**WORK INSTRUCTIONS:**
Retype the line where "Task: Collapse the Office category tree node" appears and each line that follows it down to the last line of the records below. Leave the pictures out.

**INPUT FOR THIS TASK:**
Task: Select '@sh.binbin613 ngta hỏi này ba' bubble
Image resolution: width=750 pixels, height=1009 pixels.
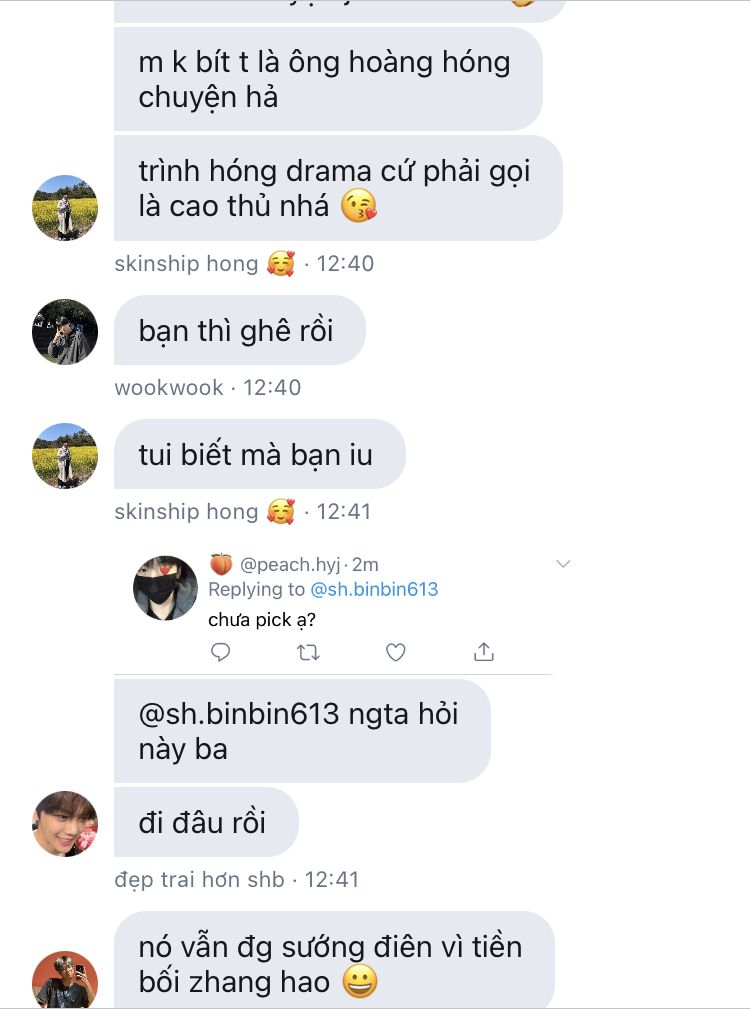Action: [x=302, y=732]
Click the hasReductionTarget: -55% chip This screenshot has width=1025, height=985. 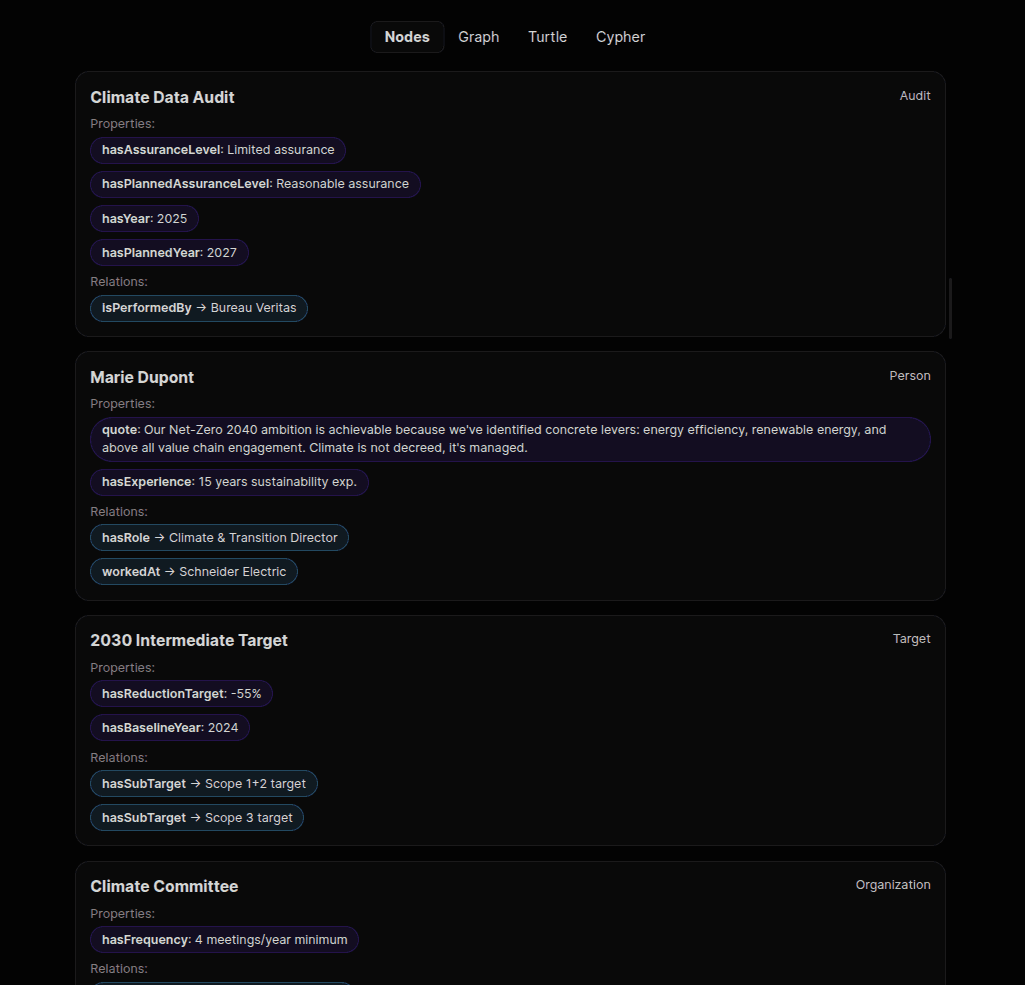(181, 693)
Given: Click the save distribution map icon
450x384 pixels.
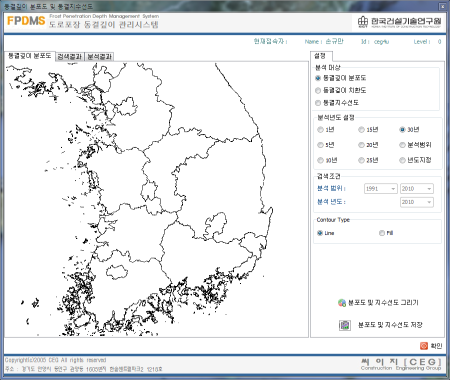Looking at the screenshot, I should pyautogui.click(x=345, y=325).
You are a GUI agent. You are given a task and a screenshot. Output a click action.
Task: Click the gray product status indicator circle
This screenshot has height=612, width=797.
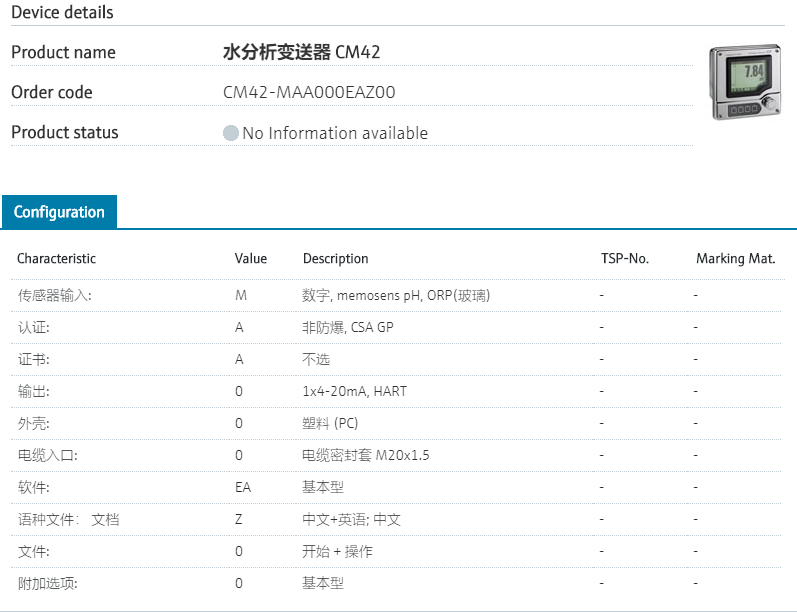pyautogui.click(x=231, y=133)
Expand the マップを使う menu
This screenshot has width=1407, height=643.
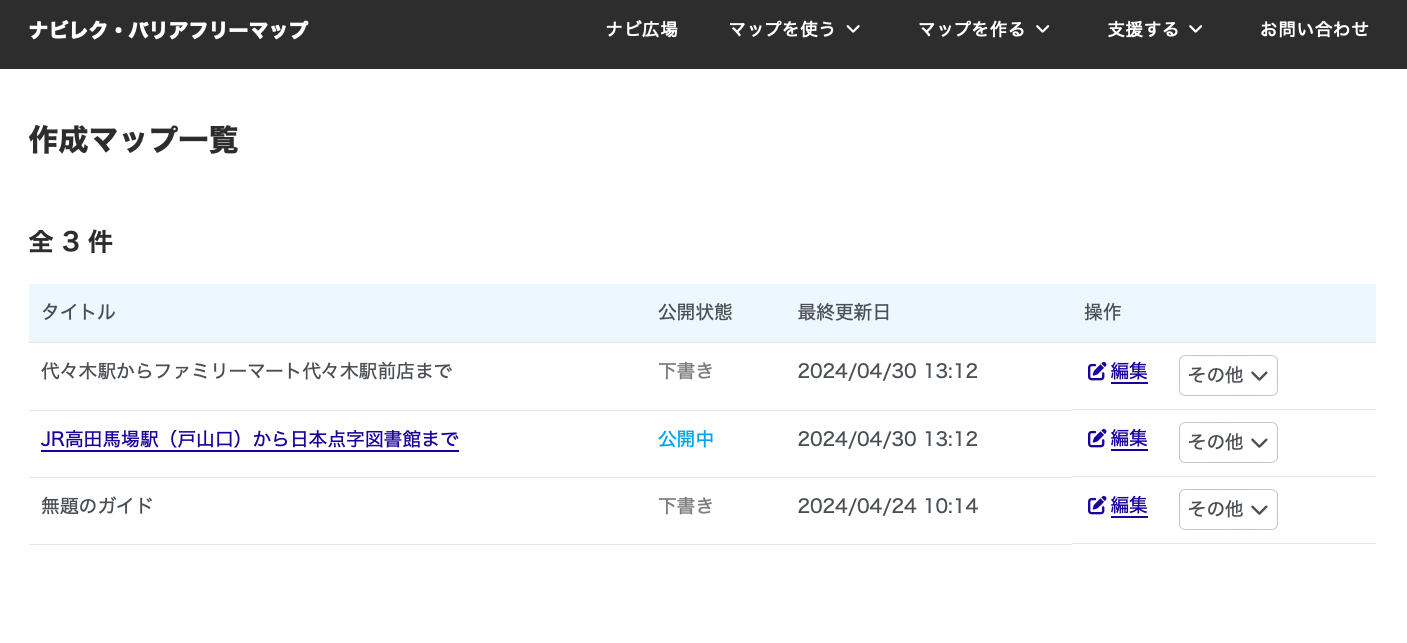click(794, 30)
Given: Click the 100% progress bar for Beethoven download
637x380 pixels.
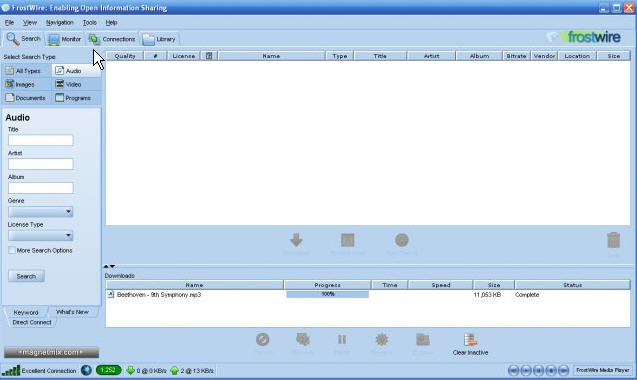Looking at the screenshot, I should coord(327,294).
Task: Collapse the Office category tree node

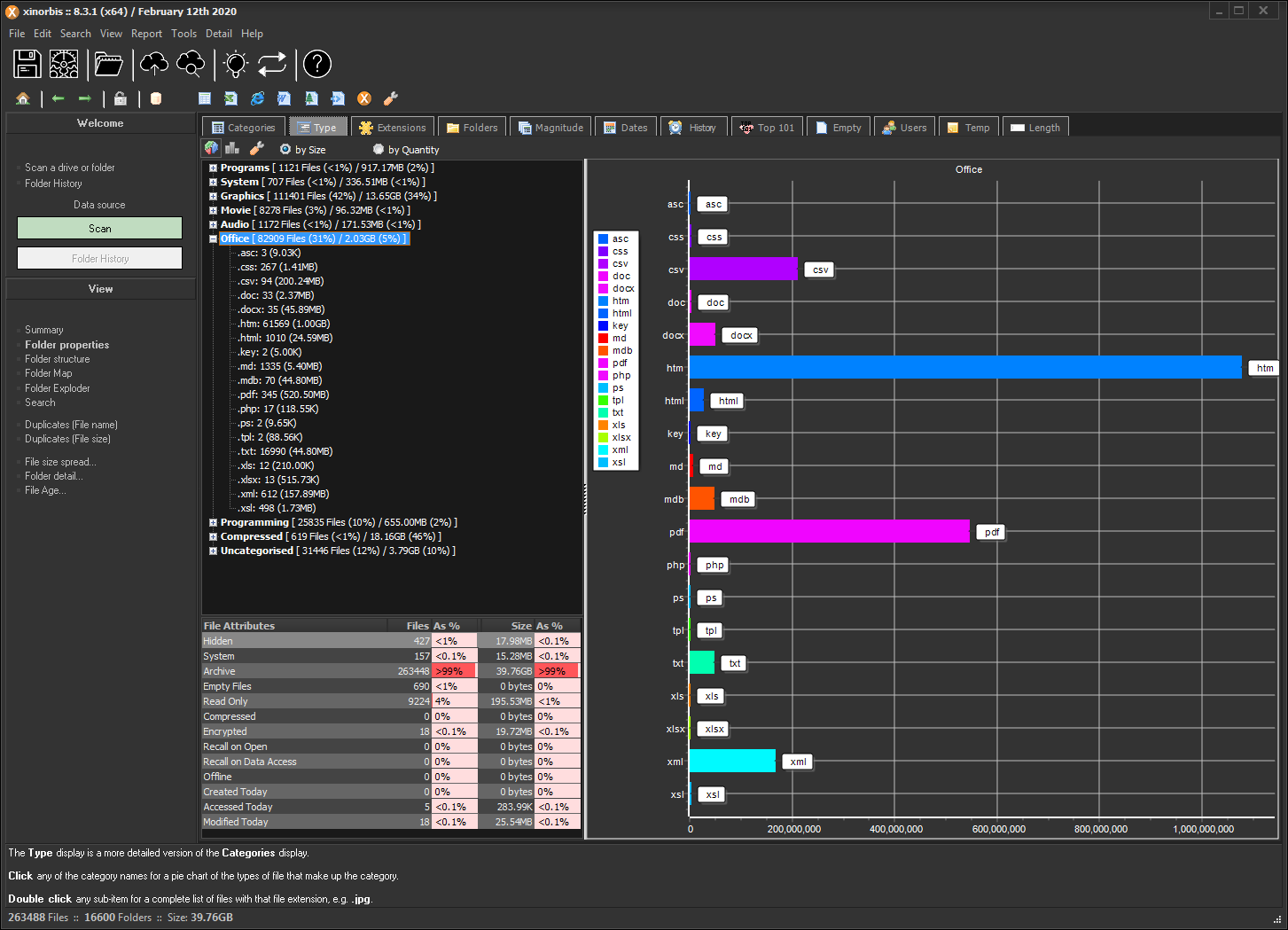Action: (x=213, y=239)
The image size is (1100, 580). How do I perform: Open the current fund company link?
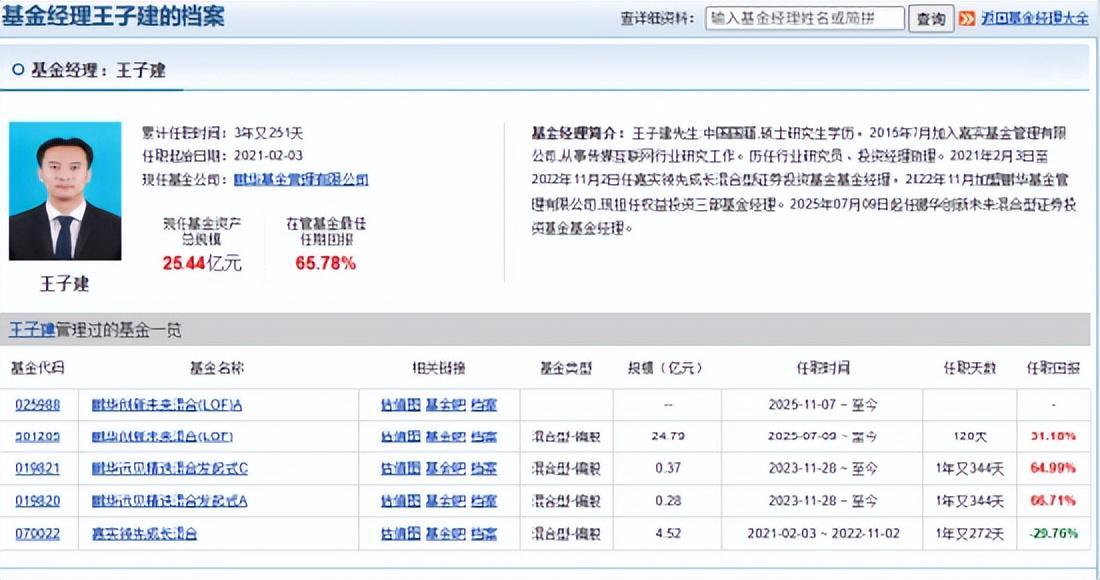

**RESPONSE TO THIS EXERCISE:**
Task: Collapse the Office category tree node

Action: (x=213, y=239)
The image size is (1100, 580). How do I perform: Open the current fund company link?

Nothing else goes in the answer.